提示文:
劇場で4回観た!国内ソフト発売前に日本語字幕無しの輸入LDも買った!酔いしれた!

 1993年 監督/ ブライアン・デ・パルマ

当時のブライアン・デ・パルマ監督に「これ以上の作品は作れない」とまで言わしめた傑作ノワール。
過激な描写と凝った映像作品を発表してきたデ・パルマのキャリアに於いては珍しく、品良く正攻法で描かれた作品です。デ・パルマが手がけたもうひとつの傑作ノワール『スカーフェイス』と対局に位置する本作は、デ・パルマファンでも好みが分かれるところ。
デ・パルマフリークを自称するボクも、もちろん『スカーフェイス』大好きですが、純愛と男の美学で描かれた本作には、また別の角度から心酔しましたね。
出獄し更生した麻薬王カリートと、元恋人ゲイルのラブストーリーが丁寧に時間を割いて描かれた事により抑えられたデ・パルマ色。しかし、時折り暴発気味に炸裂するデ・パルマ節。その絶妙なバランスが実に新鮮です!

そんな本作全編を包み込むのは、主演を務めたアル・パチーノのモノローグとヒットナンバーの数々、そしてパトリック・ドイルの名スコア。詩的な雰囲気を醸し出した映像世界は、まさにデ・パルマの新境地です。

一連のデータ:

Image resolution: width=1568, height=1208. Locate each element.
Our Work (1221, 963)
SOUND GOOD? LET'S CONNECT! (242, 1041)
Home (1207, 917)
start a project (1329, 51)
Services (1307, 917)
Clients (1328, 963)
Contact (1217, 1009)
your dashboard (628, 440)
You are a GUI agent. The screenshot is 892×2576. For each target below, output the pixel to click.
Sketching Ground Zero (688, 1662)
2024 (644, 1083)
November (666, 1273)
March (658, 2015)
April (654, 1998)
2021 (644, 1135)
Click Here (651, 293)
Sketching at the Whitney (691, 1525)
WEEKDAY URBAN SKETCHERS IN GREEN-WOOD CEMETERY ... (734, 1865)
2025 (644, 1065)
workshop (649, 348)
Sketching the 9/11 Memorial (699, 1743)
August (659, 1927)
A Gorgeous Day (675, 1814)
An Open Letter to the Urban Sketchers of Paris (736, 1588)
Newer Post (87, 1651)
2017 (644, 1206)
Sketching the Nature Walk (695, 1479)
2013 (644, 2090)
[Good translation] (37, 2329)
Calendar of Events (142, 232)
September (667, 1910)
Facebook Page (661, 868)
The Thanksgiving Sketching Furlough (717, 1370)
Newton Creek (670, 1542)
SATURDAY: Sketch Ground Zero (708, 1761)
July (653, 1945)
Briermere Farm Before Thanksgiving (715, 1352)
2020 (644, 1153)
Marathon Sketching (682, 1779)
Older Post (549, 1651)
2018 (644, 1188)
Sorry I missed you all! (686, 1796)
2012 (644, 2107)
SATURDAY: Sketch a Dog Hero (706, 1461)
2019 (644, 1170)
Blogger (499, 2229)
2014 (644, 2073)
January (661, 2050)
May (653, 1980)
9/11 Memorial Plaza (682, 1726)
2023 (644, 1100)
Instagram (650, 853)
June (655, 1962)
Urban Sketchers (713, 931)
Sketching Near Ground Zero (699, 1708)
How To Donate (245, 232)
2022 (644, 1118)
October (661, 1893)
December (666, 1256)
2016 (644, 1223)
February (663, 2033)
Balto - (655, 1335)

問題文:
1993年のデ・パルマ監督作品を紹介する提示文を、最後の文に続けて書き進めてください。

解答:
それまで映像派という印象が強かったデ・パルマ象を塗り替え、重厚なドラマで見せ切った作品。デ・パルマ作品を語る時、人気作品上位に姿を見せる事は無いものの、見逃しは厳禁!傑作ですから!



【この映画の好きなとこ】

◾︎ベニー・ブランコ (ジョン・レグイザモ)
短い出番ながら強烈な印象を残す。ケチな成り上がり者をレグイザモが怪演!デ・パルマ作品キャラクターの私的ランキングでも上位に入る名キャラ!
Benny Blanco from the Bronxの名台詞と共に!

◾︎デイヴ・クラインフェルド (ショーン・ペン)
ヤク中の悪徳弁護士。主役を食うほどの暴れっぷりで強烈な印象を残す。これがペンだと気づくまで時間がかかる上に、ペンだと気づいた後も本人とは信じ難い。凄い俳優だな。
奇抜なヘアスタイルと、サイズのおかしいスーツ姿は絶対に忘れられない!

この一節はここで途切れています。